Can For-Profit Corporations Have Religious Purposes?
Religion & Liberty Online

Can For-Profit Corporations Have Religious Purposes?

Since they can have religious purposes, churches, charities, and parochial school all have legitimate — and legally recognized — claims to religious liberty. Why then, asks legal scholar Jonathan H. Adler, could for-profit corporations not also have religious purposes?
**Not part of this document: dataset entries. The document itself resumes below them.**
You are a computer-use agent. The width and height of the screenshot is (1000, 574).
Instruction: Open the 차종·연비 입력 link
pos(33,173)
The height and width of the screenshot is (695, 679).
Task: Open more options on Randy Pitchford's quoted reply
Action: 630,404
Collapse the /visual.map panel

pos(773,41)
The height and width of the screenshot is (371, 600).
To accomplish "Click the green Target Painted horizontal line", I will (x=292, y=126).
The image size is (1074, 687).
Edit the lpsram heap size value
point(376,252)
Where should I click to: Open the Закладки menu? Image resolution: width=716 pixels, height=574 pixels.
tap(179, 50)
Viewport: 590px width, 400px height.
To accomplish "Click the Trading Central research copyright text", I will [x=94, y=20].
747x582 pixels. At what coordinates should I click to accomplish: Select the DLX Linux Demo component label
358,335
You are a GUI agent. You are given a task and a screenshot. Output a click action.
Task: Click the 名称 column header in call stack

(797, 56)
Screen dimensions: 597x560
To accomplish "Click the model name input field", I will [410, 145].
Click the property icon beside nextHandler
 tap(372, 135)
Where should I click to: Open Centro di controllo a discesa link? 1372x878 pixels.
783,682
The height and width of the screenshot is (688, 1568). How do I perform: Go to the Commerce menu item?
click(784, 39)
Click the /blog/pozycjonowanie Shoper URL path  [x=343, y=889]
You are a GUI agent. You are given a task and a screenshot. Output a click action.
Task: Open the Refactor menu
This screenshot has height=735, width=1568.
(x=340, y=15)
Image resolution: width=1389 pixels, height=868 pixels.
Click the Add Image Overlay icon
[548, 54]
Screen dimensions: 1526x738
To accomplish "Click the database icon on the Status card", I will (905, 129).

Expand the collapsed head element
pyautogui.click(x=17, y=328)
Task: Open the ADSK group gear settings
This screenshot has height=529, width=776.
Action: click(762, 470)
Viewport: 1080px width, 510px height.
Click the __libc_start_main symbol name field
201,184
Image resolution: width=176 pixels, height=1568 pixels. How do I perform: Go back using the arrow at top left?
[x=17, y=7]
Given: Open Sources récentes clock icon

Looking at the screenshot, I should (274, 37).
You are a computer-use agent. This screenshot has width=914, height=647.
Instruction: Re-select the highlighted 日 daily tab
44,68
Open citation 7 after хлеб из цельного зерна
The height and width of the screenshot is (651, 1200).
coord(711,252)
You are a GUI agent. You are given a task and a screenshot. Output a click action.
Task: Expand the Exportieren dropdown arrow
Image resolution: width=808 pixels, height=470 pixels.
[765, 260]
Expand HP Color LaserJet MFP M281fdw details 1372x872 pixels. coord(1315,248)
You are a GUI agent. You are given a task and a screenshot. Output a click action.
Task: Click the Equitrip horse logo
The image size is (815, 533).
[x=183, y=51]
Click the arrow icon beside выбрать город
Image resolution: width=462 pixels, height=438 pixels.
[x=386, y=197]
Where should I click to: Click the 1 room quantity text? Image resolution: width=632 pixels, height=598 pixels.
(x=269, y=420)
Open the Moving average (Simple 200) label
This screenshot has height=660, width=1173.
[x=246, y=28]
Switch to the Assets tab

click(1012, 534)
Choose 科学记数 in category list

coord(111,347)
An individual sole proprietor — of, say, a kosher deli, to use Will’s example — would clearly be able to press a religious liberty claim, whether or not she hopes the deli will make her rich (and whether or not she commits to donate her earnings to a religious charity). Does this individual lose such rights if she incorporated? Does that somehow make her religious motivations any less sincere? Any less judicially cognizable? I can’t see how. What, then, if the deli owner formed a partnership with her equally devout brother? Would that matter? And, again, if an informal partnership would be okay, why would the adoption of a corporate form and limited liability matter?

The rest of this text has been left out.